Provided passage
..........

You cannot add simple would be my approach.

Not easy for charging … there are some about if you google , but you need to add protection to the cells , keep them balanced , not charged at full rate if the voltage is very low , not over charged, charged as constant current then constant voltage , not left on float.
If you google there are some buck converters designs based on Arduino , but it’s far easier to use an ic designed for the job

Hi Tom!

First post updated with my design.

Thank you!

I said a Cubesat but actually its just a prototype for my university, thats why Im using a power supply instead a solar panel. Just to simplify things.

I just wanted to know how to build a Buck converter with a NMOS or a PMOS. Both Mosfets are good for me. I just thought that Logic Level NMOS would be easy to work with Arduino PWM.

Yes, I'll use the INA219 to measure the current in order to obtain a constant current from the buck converter. Just to have a feedback for my code in Arduino.

Can you explain me why I cant use the Arduino to generate the PWM and control the Duty Cycle if the current is higher or lower than set?

..........

Supplied records
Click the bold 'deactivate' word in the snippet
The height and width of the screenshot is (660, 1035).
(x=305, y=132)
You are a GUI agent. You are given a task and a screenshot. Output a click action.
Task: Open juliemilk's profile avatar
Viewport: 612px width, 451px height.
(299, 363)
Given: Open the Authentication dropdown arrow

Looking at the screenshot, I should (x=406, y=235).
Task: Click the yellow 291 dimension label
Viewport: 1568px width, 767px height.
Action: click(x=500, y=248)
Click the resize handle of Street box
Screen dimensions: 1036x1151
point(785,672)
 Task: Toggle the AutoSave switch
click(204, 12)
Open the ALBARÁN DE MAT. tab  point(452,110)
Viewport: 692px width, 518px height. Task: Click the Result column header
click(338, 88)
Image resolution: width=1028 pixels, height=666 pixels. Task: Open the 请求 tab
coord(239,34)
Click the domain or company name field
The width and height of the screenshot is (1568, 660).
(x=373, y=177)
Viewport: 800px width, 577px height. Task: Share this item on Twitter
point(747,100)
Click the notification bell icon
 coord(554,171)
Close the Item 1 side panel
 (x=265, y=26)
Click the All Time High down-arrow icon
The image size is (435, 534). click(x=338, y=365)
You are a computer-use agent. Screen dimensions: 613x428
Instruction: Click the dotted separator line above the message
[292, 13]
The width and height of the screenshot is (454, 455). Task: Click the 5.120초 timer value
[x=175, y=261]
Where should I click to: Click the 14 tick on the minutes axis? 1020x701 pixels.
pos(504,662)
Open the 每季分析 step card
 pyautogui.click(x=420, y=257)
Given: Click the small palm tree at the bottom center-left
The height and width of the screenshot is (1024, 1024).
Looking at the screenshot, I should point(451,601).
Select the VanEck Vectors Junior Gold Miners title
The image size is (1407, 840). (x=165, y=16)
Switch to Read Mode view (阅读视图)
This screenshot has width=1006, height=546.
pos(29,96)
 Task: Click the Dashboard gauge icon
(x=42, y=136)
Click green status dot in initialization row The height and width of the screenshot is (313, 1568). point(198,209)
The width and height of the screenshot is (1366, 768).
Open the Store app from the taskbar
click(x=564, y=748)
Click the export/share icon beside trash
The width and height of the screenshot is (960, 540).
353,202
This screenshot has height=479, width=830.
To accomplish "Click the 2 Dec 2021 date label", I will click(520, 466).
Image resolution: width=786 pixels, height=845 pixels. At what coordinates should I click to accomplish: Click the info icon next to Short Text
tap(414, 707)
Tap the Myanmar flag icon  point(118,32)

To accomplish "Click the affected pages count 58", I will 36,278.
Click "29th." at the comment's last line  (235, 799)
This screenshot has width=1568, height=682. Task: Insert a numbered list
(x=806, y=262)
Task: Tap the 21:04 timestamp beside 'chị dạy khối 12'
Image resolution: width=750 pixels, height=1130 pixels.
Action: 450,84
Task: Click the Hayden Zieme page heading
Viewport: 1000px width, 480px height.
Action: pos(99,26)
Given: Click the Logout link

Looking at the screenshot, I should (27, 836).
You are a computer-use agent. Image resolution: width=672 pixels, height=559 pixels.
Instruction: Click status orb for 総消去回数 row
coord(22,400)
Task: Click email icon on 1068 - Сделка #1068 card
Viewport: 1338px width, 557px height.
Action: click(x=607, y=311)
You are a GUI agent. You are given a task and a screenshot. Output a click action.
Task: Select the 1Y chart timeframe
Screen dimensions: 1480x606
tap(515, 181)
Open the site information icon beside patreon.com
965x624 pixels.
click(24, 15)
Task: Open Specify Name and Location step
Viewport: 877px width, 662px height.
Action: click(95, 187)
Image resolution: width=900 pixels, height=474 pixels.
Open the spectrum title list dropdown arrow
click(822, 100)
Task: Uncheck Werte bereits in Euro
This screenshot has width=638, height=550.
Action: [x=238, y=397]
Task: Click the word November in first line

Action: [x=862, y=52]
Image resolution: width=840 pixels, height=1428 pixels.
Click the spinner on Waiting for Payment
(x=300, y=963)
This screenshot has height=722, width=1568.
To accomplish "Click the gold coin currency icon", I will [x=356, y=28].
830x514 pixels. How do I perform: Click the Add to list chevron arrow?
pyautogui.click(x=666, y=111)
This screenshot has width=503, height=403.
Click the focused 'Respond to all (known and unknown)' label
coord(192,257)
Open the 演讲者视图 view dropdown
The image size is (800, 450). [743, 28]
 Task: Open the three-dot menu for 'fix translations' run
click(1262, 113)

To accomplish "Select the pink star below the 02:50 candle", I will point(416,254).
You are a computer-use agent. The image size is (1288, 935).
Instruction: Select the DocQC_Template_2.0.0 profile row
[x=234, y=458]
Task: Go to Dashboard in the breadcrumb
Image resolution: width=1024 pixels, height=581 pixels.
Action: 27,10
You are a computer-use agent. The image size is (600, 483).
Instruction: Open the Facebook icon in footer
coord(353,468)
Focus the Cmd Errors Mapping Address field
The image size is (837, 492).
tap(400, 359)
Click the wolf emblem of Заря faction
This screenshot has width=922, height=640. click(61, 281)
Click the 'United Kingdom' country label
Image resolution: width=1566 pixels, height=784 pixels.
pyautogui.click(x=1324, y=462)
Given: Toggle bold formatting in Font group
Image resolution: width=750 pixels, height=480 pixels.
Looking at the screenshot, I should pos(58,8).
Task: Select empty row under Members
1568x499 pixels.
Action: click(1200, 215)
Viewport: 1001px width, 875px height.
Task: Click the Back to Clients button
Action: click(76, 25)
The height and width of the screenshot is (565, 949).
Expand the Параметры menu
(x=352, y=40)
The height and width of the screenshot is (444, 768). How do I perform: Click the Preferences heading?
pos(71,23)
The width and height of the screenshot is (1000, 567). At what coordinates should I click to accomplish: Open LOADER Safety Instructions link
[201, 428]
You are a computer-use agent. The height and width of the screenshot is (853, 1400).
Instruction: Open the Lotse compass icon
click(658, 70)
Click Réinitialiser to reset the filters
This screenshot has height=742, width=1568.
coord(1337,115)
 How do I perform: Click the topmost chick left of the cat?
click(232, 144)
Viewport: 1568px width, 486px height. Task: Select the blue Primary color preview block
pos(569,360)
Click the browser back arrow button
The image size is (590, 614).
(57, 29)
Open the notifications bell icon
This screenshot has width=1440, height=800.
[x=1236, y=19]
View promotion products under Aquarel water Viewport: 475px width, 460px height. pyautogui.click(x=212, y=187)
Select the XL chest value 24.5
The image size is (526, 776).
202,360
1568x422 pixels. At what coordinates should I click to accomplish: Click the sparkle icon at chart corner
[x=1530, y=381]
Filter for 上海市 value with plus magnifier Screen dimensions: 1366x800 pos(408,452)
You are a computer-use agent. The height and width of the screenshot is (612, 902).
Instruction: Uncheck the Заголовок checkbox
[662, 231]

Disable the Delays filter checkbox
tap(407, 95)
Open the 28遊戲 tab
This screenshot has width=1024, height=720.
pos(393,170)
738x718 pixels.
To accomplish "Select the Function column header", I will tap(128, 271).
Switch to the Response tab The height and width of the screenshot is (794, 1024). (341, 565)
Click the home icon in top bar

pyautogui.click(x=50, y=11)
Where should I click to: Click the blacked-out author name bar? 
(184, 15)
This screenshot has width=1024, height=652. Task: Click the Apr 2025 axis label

..........

Work request A
In the buck converter discussion, which component will the poster use to measure current?
Work request B
Print the stretch of the buck converter discussion from "Not easy for" through "to simplify things.".

Response box A
The INA219.

Response box B
Not easy for charging … there are some about if you google , but you need to add protection to the cells , keep them balanced , not charged at full rate if the voltage is very low , not over charged, charged as constant current then constant voltage , not left on float.
If you google there are some buck converters designs based on Arduino , but it’s far easier to use an ic designed for the job

Hi Tom!

First post updated with my design.

Thank you!

I said a Cubesat but actually its just a prototype for my university, thats why Im using a power supply instead a solar panel. Just to simplify things.